Sir Mick Davis warns young Jews ‘face a two-pronged attack’ on Israel connection

Senior community figure says support for the Jewish state among young people is 'the exception to their values not the embodiment of them'

Sir Mick Davis

One of British Jewry’s most senior figures has warned young Jews feel their support for Israel must be “the exception to their values, rather than the embodiment of them”.

Sir Mick Davis, a former chair of the Jewish Leadership Council who also chaired then Prime Minister David Cameron’s Holocaust Memorial Commission and is now the chief executive of the Conservative Party, made the comments in an opinion piece published on Times of Israel this week.

In it, Davis says young diaspora Jews “face a two-pronged attack on their connection to Israel” – both anti-Semitism on the left of British politics and Israeli Government actions.

“They see their pride in Israel dented by actions taken by the Israeli authorities that undermine their Jewish values,” he wrote.

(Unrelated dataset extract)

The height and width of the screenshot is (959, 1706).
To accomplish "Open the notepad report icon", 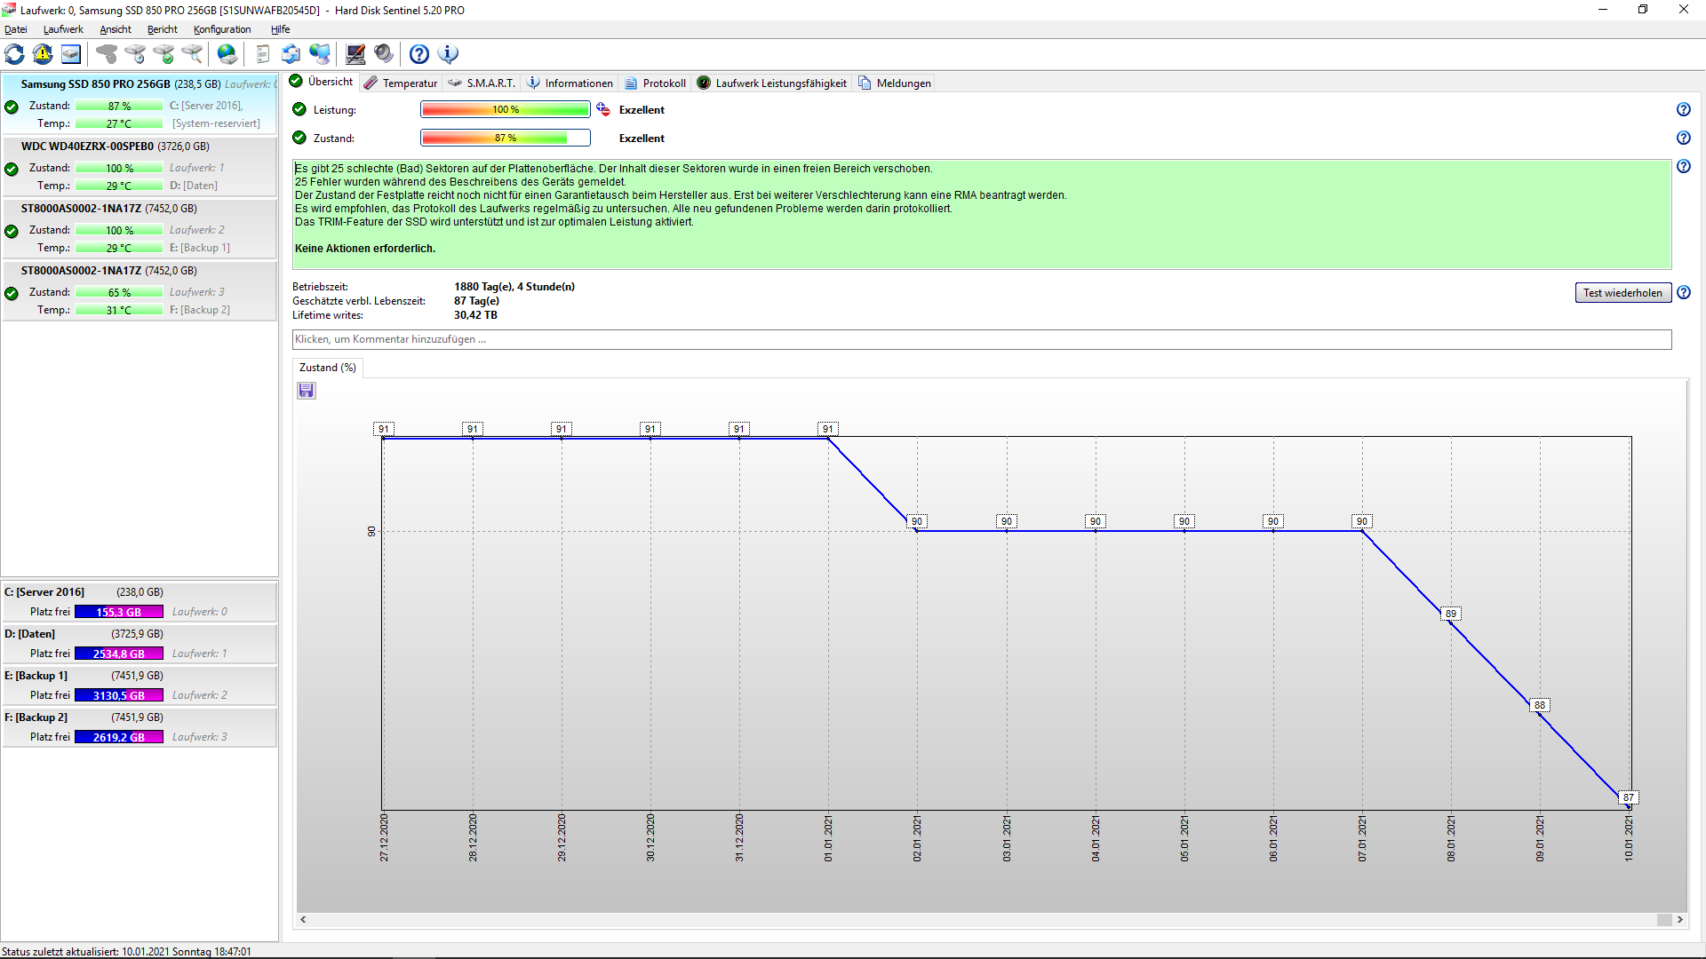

“Whether through the constant trickle of ugly legislation like last year’s Nation-State Bill, the racism of
Chief Rabbi Yitzhak Yosef, a callous approach to African asylum seekers, discrimination against progressive Judaism or ongoing settlement expansion, young diaspora Jews are too often being asked to make their attachment to Israel the exception to their values rather than the embodiment of them.”